The percentage of consumers filing for Chapter 13 protection dropped a bit from 41.15 percent last year to 38.35 percent for the first half of this year.

Looking specifically at Chapter 7, filers grew to 61.58 percent from the 58.7 percent in 2006.

Moreover, the Administrative Office reported that business filings for the period came in at 12,985, up more than 45 percent. Chapter 7 filings grew to 8,404, up 65.21 percent from 5,087 during the first six months of 2006.

Additionally, Chapter 11 reorganizations climbed from 2,370 to 2,713, comparing the first six months of this year to the same period of last year. This equaled a 14.47-percent increase.

One of the bright spots was that the 751,056 filings for the 12-month period ended June 30 was down 49.41 percent from the same time frame last year when they reached almost 1.5 million. Officials pointed out that last year's surge was due to consumers and companies rushing to file before the new law went into effect.

"The bankruptcy filings rate per thousand U.S. residents totaled 2.48 for all chapters during the 12-month period ending June 30, 2007, as 1.49 Americans per thousand filed for Chapter 7, while 0.97 per thousand filed for Chapter 13," officials explained.

Tennessee lead the way with the highest per capita filing rate in the country, hitting 6.03 residents per thousand filing all chapters. Executives also noted that the state had the highest per capita filing rate for Chapter 13 filings at 3.78.

When it came to highest per capita rate for Chapter 7 bankruptcy filings, Indiana was ahead of the pack at 2.98 per thousand for the 12-month period.

Non-business filings for the year came in at 727,167, which was down 50 percent from the nearly 1.5 million the prior year.

Meanwhile, business filings for the period were 23,889, down 24.31 percent from the 31,562 filings in the same time last year.
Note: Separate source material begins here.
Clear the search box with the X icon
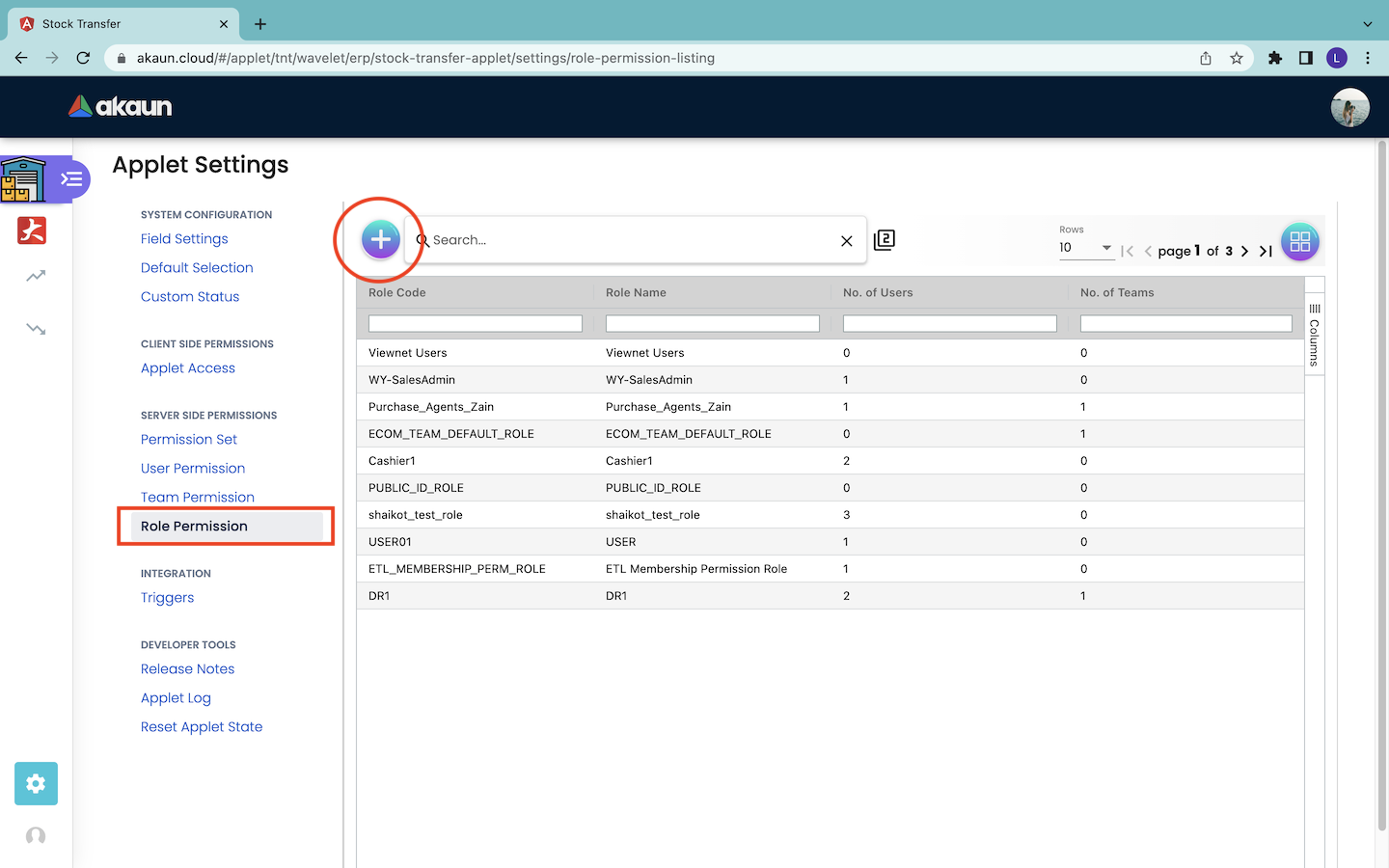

The 450,332 Chapter 7 filings for the year were down more than 61 percent from the more than 1 million in the same period of 2006. Chapter 13 filings were down 5.87 percent to 294,693 from 313,085. Chapter 11 filings were also down 10.25 percent, coming in at 5,586, compared with 6,224. On the other hand, Chapter 12 filings were up 7.22 percent from 360 to 386 in 2007.

For the three-month period, the Administrative Office said business filings reached 6,705, up 38.02 percent. As for non-business filings for the same period, they increased 34.95 percent to 203,744.